> Provided entries
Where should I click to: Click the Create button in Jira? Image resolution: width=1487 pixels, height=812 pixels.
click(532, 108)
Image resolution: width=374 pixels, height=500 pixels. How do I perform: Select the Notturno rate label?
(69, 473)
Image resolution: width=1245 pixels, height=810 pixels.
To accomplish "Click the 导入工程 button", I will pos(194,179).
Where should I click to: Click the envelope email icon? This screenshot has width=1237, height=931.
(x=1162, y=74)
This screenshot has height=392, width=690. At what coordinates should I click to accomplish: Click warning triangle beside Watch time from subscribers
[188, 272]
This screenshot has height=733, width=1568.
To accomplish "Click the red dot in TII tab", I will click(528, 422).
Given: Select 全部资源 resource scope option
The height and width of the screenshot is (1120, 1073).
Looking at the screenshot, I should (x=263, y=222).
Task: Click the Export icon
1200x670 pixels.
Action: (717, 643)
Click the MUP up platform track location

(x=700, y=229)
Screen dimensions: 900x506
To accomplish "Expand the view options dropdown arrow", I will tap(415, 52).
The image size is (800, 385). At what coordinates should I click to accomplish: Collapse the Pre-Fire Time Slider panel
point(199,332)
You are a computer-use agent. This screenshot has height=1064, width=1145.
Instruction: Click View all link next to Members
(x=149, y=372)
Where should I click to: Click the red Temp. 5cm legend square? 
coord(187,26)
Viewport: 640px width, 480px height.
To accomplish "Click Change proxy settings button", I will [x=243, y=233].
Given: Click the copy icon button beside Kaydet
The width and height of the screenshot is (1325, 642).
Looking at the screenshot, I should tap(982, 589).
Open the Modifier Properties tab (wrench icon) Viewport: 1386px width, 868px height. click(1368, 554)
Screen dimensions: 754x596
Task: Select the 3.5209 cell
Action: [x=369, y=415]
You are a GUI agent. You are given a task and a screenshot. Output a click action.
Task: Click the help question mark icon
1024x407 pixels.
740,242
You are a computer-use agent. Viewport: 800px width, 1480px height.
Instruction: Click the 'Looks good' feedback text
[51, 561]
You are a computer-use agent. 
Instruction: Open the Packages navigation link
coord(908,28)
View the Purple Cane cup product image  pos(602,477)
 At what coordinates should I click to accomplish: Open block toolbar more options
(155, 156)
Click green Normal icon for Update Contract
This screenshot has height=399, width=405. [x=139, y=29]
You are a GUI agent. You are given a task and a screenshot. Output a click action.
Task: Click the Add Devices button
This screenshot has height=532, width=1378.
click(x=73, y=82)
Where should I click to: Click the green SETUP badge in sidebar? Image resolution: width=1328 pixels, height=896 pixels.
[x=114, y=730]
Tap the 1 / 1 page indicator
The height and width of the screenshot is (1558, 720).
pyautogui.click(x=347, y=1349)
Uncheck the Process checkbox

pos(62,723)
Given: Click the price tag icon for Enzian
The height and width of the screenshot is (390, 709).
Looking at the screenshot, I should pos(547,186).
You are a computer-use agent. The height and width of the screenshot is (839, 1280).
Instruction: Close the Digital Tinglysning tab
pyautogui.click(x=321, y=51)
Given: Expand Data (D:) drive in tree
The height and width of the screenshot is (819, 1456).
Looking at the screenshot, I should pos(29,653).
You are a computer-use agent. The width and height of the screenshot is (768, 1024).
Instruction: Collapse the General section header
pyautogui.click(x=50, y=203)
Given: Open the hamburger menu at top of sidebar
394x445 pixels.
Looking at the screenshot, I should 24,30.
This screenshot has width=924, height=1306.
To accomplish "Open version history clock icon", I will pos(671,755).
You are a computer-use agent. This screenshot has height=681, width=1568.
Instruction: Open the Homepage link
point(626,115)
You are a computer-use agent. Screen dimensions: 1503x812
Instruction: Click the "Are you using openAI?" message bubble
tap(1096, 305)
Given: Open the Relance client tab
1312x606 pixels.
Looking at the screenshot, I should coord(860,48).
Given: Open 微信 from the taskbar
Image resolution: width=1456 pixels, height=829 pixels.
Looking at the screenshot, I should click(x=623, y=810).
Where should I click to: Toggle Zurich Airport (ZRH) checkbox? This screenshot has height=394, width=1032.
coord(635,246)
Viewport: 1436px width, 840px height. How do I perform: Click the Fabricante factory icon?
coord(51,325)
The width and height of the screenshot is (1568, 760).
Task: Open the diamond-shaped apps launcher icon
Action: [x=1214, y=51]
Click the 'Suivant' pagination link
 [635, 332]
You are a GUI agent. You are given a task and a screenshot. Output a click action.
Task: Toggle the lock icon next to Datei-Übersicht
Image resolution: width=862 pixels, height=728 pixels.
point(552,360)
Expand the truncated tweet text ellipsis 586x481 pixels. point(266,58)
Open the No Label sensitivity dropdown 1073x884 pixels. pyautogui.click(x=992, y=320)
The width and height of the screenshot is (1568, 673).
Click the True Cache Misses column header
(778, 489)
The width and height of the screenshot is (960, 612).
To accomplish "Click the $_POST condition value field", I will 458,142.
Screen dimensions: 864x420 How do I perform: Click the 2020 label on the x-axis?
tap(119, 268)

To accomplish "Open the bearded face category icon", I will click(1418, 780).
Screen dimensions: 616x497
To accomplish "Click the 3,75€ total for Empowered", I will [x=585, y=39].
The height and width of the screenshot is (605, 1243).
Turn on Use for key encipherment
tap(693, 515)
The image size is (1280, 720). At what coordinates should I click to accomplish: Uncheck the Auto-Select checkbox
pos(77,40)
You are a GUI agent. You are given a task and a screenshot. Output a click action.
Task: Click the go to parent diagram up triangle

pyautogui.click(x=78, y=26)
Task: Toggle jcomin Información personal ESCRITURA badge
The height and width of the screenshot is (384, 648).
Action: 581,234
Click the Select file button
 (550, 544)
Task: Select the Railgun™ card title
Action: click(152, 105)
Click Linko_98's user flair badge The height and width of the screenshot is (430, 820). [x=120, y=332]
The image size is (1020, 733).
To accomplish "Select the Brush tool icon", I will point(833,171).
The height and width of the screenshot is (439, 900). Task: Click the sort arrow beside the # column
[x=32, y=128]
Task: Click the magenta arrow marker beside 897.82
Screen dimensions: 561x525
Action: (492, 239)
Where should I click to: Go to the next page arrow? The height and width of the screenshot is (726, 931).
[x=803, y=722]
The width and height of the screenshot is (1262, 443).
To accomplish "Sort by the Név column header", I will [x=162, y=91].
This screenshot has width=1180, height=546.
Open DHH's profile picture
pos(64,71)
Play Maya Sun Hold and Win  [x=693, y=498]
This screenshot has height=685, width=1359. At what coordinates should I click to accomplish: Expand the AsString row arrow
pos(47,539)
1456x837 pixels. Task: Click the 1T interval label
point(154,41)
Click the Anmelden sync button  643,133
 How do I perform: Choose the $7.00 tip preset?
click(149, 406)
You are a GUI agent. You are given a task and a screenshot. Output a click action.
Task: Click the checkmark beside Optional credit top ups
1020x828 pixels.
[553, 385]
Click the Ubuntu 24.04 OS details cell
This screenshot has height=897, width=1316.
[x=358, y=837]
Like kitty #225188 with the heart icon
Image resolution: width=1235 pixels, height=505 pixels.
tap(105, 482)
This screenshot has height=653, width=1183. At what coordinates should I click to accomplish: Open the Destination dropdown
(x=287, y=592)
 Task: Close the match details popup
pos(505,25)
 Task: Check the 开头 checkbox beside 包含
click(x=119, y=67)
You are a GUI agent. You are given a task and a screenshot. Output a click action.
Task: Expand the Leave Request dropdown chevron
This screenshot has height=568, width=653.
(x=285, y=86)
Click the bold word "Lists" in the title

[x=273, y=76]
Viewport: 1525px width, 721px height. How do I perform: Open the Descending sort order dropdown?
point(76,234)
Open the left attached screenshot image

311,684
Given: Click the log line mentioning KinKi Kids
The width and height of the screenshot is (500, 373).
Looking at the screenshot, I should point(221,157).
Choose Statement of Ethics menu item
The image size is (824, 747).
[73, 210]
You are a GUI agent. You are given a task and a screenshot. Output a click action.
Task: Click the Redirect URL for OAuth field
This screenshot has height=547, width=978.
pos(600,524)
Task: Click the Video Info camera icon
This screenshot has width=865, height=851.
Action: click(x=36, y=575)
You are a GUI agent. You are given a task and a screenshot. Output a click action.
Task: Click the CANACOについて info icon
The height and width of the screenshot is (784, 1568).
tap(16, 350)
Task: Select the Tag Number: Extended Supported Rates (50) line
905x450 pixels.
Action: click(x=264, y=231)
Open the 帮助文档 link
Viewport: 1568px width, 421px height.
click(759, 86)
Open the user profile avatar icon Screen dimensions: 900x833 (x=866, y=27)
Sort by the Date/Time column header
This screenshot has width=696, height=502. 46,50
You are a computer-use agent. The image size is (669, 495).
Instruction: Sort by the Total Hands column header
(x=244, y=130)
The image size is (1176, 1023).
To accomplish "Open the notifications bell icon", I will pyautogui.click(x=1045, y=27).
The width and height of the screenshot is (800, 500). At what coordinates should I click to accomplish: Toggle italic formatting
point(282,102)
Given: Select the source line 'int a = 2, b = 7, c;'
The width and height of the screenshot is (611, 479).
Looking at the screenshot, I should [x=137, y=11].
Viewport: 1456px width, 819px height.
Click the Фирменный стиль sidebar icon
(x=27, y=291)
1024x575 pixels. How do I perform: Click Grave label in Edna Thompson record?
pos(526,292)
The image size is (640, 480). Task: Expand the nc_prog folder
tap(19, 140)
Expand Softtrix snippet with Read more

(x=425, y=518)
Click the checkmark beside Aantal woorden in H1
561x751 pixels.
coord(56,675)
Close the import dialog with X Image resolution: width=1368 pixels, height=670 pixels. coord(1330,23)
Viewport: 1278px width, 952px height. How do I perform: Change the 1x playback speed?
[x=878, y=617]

> About this task
Start with the line above that contains "Open the Modifier" and stop after the line that contains "Tap the 1 / 1 page indicator". Output those lines exactly, and only those.

> Problem solution
Open the Modifier Properties tab (wrench icon) Viewport: 1386px width, 868px height. click(1368, 554)
Screen dimensions: 754x596
Task: Select the 3.5209 cell
Action: [x=369, y=415]
You are a GUI agent. You are given a task and a screenshot. Output a click action.
Task: Click the help question mark icon
1024x407 pixels.
740,242
You are a computer-use agent. Viewport: 800px width, 1480px height.
Instruction: Click the 'Looks good' feedback text
[51, 561]
You are a computer-use agent. 
Instruction: Open the Packages navigation link
coord(908,28)
View the Purple Cane cup product image  pos(602,477)
 At what coordinates should I click to accomplish: Open block toolbar more options
(155, 156)
Click green Normal icon for Update Contract
This screenshot has height=399, width=405. [x=139, y=29]
You are a GUI agent. You are given a task and a screenshot. Output a click action.
Task: Click the Add Devices button
This screenshot has height=532, width=1378.
click(x=73, y=82)
Where should I click to: Click the green SETUP badge in sidebar? Image resolution: width=1328 pixels, height=896 pixels.
[x=114, y=730]
Tap the 1 / 1 page indicator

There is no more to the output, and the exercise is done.